Una cruz de ceniza en el alma

La ceniza que hoy usaremos quienes tanto le quisimos es la de Fernando Carrasco
Por  0:15 h.

Hoy es un día de ayuno. De ayuno y de memoria. Es un día de Refugio en San Bernardo. Porque la cruz de ceniza que el pulgar del sacerdote trazará en nuestra frente no está hecha con el fuego de las palmas del Domingo de Ramos del año pasado. Está hecha con el alma de un amigo que solía recibir con algarabía a Jesús en el Salvador todos los años. Cómo duele recordar. La Salud a la que tanto había rezado Fernando le faltó de repente. Su corazón se cansó de palpitar por los demás y latió un espasmo de eternidad en la Puerta del Príncipe, por la que él había divisado la inmortalidad tantos domingos de Resurrección, después de haber visto al hombre que esculpió a Dios. Es duro asumirlo, pero consuela saber que ahora que está a punto de cumplirse un año de su muerte -pasado mañana la memoria escogerá el camino más corto para herirnos-, Fernando Carrasco será la ceniza con la que hoy haremos una cruz en nuestra memoria. Yo sé que, con la gracia que tenía, se lo habrá pasado como un niño con la chirigota sevillana del muerto e incluso habrá hecho chistes poniéndose él dentro de la caja. Porque le volvían loco los carnavales. Mejor dicho: le volvía loco el ingenio, el talento, el arte. En cualquiera de sus manifestaciones. Por eso cuesta tanto trabajo seguir sin él. Y por eso hoy la ceniza que yo quiero en mi frente es la suya. Su ceniza y su cruz. Una cruz de barrio antiguo, cruz de un cristo muerto, que aguanta los cañonazos de la vida porque se hizo en la misma fundición en la que Sevilla ablandó los hierros de su Artillería.
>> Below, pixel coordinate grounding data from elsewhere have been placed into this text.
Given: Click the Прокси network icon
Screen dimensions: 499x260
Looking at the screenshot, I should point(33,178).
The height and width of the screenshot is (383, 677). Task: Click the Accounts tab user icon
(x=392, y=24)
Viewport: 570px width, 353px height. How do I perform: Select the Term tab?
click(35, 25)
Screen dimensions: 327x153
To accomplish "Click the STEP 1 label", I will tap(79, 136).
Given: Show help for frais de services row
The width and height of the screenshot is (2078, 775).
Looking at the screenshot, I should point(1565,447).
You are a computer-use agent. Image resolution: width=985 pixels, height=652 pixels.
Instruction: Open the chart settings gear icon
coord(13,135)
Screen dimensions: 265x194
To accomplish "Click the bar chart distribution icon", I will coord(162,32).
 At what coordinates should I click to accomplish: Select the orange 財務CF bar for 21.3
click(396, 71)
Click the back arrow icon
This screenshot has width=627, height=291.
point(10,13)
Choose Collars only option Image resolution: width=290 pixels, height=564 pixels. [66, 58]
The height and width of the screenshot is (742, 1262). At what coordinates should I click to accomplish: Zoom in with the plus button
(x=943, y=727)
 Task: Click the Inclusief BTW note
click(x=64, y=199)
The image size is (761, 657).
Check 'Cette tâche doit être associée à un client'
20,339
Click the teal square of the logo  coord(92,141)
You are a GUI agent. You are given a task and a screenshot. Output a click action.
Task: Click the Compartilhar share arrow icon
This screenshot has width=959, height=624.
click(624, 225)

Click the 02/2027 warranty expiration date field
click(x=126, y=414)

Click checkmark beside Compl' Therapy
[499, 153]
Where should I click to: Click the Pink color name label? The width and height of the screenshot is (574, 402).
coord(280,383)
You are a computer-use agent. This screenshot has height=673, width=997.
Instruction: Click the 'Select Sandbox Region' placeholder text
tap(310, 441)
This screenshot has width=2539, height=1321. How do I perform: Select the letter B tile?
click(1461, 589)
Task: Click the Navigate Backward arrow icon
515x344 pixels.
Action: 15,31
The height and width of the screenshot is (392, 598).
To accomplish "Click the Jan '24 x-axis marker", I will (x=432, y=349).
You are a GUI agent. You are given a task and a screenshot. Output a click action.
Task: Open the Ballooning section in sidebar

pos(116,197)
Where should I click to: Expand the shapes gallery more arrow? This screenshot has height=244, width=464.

El Cristo de la Salud de San Bernardo subiendo el puente / J. M. SERRANO

Fernando, que tenía un eco de trueno, fue un hijo del silencio todos los miércoles de San Bernardo. Iba y venía sin hablar con nadie. Y ahora, ¿quién cree en las casualidades?, el calendario le ha puesto por delante otro miércoles, el de Ceniza, para que nos chille por dentro. Para que nos llame a voces y sus oraciones reverberen en nuestros pechos, que a veces están hechos de piedras frías y frágiles vidrieras. Yo lo echo de menos. Y no sé escribirle. Se me quedan los dedos gélidos como el mármol mientras tratan de buscar las teclas. ¿Qué te digo, amigo? Que te añoro. Que te añoramos. Que hemos pasado un año sin ti en el que hemos estado a todas horas contigo. Que todo ha cambiado mucho en tan poco tiempo, que en realidad es mucho tiempo porque el tiempo siempre se ensancha cuando el reloj que lo mide es la ausencia. ¿Qué te digo, Fernando, ahora que Sevilla vuelve a echarse otra vez el antifaz por la cara y ya mismo viene tu Cristo por el puente? Ahí viene tu padre, sangrando por la llaga del costado, y vienen tus hijos, llorando en el Refugio de tu falta. Ahí vienes tú, Fernando, clavado en el aire, de espaldas al tiempo, camino del cuerpo de campanas que hace un año doblaron por ti. Si no te importa, hoy voy a poner tu ceniza en mi frente mirando a la Giralda. Y mañana, después del ayuno, iré al templete de la otra Cruz que amabas, buscaré un plato de menudo y haré lo que me pide el alma: Va por ti, maestro. Salud, amigo. Salud de San Bernardo.